Item-finding records
▶
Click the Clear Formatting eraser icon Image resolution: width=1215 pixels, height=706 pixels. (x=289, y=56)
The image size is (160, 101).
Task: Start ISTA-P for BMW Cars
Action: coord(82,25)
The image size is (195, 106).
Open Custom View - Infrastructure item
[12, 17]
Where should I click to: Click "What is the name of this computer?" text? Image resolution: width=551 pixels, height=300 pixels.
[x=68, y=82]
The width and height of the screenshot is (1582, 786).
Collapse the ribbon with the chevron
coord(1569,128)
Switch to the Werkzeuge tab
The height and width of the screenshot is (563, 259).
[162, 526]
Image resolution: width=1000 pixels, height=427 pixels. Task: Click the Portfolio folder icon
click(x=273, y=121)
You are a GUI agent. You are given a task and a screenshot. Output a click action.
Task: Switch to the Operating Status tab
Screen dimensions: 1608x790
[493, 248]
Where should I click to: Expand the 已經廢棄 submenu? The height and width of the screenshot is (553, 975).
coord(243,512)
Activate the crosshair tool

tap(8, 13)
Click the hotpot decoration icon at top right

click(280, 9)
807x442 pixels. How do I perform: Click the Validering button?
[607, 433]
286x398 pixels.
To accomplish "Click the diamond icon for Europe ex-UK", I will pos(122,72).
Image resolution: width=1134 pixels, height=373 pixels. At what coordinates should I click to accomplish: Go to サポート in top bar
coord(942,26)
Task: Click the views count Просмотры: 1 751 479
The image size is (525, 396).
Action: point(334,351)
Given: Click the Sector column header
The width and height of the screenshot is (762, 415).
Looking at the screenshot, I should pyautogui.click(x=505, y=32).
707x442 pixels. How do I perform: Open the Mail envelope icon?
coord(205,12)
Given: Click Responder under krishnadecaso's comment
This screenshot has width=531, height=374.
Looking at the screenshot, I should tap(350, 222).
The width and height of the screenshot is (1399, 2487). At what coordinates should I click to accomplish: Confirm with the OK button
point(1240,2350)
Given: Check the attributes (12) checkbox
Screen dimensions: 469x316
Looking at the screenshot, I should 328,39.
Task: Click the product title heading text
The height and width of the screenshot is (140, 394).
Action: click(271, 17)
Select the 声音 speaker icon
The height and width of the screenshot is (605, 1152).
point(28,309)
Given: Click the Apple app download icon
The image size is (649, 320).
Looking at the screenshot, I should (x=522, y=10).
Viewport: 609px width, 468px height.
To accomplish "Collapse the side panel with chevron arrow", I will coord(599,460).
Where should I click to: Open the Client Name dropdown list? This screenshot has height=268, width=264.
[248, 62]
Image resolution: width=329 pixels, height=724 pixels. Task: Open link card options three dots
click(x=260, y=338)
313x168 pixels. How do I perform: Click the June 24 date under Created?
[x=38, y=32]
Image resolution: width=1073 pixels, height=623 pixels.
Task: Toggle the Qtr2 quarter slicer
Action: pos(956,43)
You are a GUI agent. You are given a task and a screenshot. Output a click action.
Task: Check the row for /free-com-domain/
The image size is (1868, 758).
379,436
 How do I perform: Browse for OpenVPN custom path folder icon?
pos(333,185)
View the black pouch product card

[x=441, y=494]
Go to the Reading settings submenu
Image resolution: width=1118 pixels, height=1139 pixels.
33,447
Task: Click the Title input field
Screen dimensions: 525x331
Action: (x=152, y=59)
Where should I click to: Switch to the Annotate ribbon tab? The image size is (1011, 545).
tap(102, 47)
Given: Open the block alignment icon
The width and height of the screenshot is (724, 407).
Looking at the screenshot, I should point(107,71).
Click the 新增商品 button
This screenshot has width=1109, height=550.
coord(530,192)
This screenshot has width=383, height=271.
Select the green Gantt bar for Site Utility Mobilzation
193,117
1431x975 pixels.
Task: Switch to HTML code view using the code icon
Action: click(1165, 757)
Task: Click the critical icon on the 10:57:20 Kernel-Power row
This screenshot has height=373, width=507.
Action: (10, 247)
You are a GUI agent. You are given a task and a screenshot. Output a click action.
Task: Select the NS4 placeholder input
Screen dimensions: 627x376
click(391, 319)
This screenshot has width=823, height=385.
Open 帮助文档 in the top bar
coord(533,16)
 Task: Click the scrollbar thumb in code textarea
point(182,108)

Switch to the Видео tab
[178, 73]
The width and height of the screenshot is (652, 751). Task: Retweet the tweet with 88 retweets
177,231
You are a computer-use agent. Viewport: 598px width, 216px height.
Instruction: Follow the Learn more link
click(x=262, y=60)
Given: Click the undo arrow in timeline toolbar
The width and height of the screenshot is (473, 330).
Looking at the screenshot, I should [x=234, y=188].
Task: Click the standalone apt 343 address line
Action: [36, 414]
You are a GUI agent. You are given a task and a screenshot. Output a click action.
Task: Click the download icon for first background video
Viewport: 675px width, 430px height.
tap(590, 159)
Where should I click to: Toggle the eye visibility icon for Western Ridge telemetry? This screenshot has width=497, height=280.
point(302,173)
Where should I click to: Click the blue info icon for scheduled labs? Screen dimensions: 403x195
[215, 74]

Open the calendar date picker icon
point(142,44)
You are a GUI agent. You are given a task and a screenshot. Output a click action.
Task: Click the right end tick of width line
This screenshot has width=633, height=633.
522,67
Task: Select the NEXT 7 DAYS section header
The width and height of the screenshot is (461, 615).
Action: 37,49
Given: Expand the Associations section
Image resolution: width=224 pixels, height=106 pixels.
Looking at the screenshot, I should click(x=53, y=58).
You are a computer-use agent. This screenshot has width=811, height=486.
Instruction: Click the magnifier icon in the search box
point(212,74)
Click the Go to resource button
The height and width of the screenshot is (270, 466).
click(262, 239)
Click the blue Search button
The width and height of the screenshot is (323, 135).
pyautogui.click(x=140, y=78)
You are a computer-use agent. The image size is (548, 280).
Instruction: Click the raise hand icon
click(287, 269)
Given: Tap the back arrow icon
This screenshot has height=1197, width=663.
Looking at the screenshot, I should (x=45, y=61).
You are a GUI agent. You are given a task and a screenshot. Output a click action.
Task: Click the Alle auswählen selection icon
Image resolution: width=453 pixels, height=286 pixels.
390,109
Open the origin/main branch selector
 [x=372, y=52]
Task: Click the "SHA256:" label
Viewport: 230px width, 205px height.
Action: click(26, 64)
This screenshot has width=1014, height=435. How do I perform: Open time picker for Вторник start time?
◀
▶ [STATED TASK] Render the item-finding records, from the start through the line containing "point(1240,2350)", as a numbered list, leaving out any blank lines.

▶ [WRITTEN SOLUTION]
1. Click the Clear Formatting eraser icon Image resolution: width=1215 pixels, height=706 pixels. (x=289, y=56)
2. The image size is (160, 101).
3. Task: Start ISTA-P for BMW Cars
4. Action: coord(82,25)
5. The image size is (195, 106).
6. Open Custom View - Infrastructure item
7. [12, 17]
8. Where should I click to: Click "What is the name of this computer?" text? Image resolution: width=551 pixels, height=300 pixels.
9. [x=68, y=82]
10. The width and height of the screenshot is (1582, 786).
11. Collapse the ribbon with the chevron
12. coord(1569,128)
13. Switch to the Werkzeuge tab
14. The height and width of the screenshot is (563, 259).
15. [162, 526]
16. Image resolution: width=1000 pixels, height=427 pixels. Task: Click the Portfolio folder icon
17. click(x=273, y=121)
18. You are a GUI agent. You are given a task and a screenshot. Output a click action.
19. Task: Switch to the Operating Status tab
20. Screen dimensions: 1608x790
21. [493, 248]
22. Where should I click to: Expand the 已經廢棄 submenu? The height and width of the screenshot is (553, 975).
23. coord(243,512)
24. Activate the crosshair tool
25. tap(8, 13)
26. Click the hotpot decoration icon at top right
27. click(280, 9)
28. 807x442 pixels. How do I perform: Click the Validering button?
29. [607, 433]
30. 286x398 pixels.
31. To accomplish "Click the diamond icon for Europe ex-UK", I will pos(122,72).
32. Image resolution: width=1134 pixels, height=373 pixels. At what coordinates should I click to accomplish: Go to サポート in top bar
33. coord(942,26)
34. Task: Click the views count Просмотры: 1 751 479
35. The image size is (525, 396).
36. Action: point(334,351)
37. Given: Click the Sector column header
38. The width and height of the screenshot is (762, 415).
39. Looking at the screenshot, I should pyautogui.click(x=505, y=32).
40. 707x442 pixels. How do I perform: Open the Mail envelope icon?
41. coord(205,12)
42. Given: Click Responder under krishnadecaso's comment
43. This screenshot has width=531, height=374.
44. Looking at the screenshot, I should tap(350, 222).
45. The width and height of the screenshot is (1399, 2487). At what coordinates should I click to accomplish: Confirm with the OK button
46. point(1240,2350)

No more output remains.